First, we find that the minimal polynomial for $2+\sqrt{3}$ is:

\(\displaystyle x^2-4x+1\)

And by inspecting initial conditions, we may then state:

\(\displaystyle \left(2+\sqrt{3}\right)^n=U_n+V_n\sqrt{3}\)

where both $U$ and $V$ are defined recursively by:

\(\displaystyle W_{n+1}=4W_{n}-W_{n-1}\)

and:

\(\displaystyle U_0=1,\,U_1=2\)

\(\displaystyle V_0=0,\,U_1=1\)

Now, we can see that $U_n$ and $V_n$ have opposing parities, and given:

\(\displaystyle \left\lfloor U_n+V_n\sqrt{3} \right\rfloor=U_n+V_n\left\lfloor \sqrt{3} \right\rfloor=U_n+V_n\)

We may then conclude that for all natural numbers $n$ that \(\displaystyle \left\lfloor \left(2+\sqrt{3}\right)^n \right\rfloor\) must be odd, since the sum of an odd and an even natural number will always be odd.

 

[Opalg]

A slight variation on the same idea.
[sp] \(\displaystyle (2+\sqrt3)^n + (2-\sqrt3)^n = 2\sum_{k=0}^{\lfloor k/2\rfloor}{n\choose 2k}2^{n-2k}3^k\) (binomial expansion).
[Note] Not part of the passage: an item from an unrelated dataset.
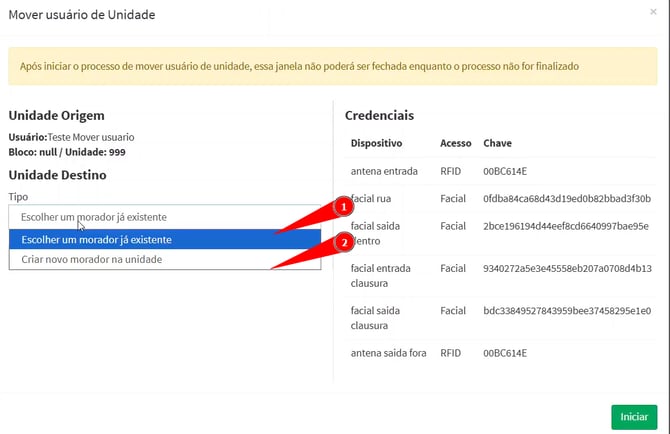Open the Tipo dropdown select box

tap(165, 217)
The right side is clearly an even integer. On the left side, $(2-\sqrt3)^n < 1$, so it follows that $\left\lfloor(2+\sqrt3)^n\right\rfloor$ is odd.[/sp]

 

[kaliprasad]

My solution:

Spoiler

First, we find that the minimal polynomial for $2+\sqrt{3}$ is:

\(\displaystyle x^2-4x+1\)

And by inspecting initial conditions, we may then state:

\(\displaystyle \left(2+\sqrt{3}\right)^n=U_n+V_n\sqrt{3}\)
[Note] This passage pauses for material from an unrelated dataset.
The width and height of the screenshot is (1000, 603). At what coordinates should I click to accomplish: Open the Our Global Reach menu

where both $U$ and $V$ are defined recursively by:

\(\displaystyle W_{n+1}=4W_{n}-W_{n-1}\)

and:

\(\displaystyle U_0=1,\,U_1=2\)

\(\displaystyle V_0=0,\,U_1=1\)

Now, we can see that $U_n$ and $V_n$ have opposing parities, and given:

\(\displaystyle \left\lfloor U_n+V_n\sqrt{3} \right\rfloor=U_n+V_n\left\lfloor \sqrt{3} \right\rfloor=U_n+V_n\)
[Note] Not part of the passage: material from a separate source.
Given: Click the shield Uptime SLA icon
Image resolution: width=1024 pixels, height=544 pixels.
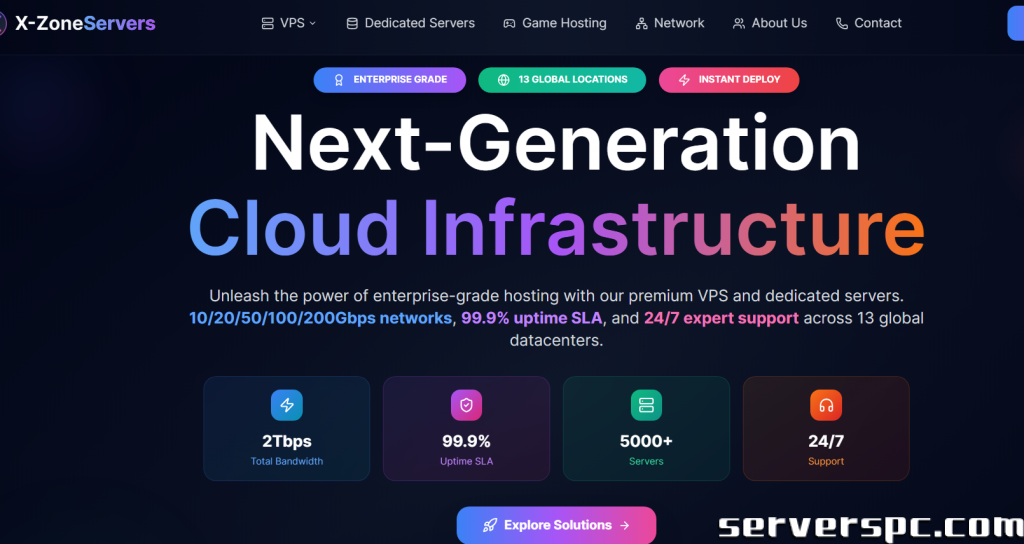Looking at the screenshot, I should click(466, 405).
We may then conclude that for all natural numbers $n$ that \(\displaystyle \left\lfloor \left(2+\sqrt{3}\right)^n \right\rfloor\) must be odd, since the sum of an odd and an even natural number will always be odd.

Spoiler

$\left\lfloor{V_n\sqrt{3}}\right\rfloor\ne V_n\left\lfloor{\sqrt3}\right\rfloor$
or am I mssing some thing

 

[MarkFL]

Spoiler

$\left\lfloor{V_n\sqrt{3}}\right\rfloor\ne V_n\left\lfloor{\sqrt3}\right\rfloor$
or am I mssing some thing

Spoiler

Yes, my mistake, that's only true for $V_n\in\{0,1\}$. :D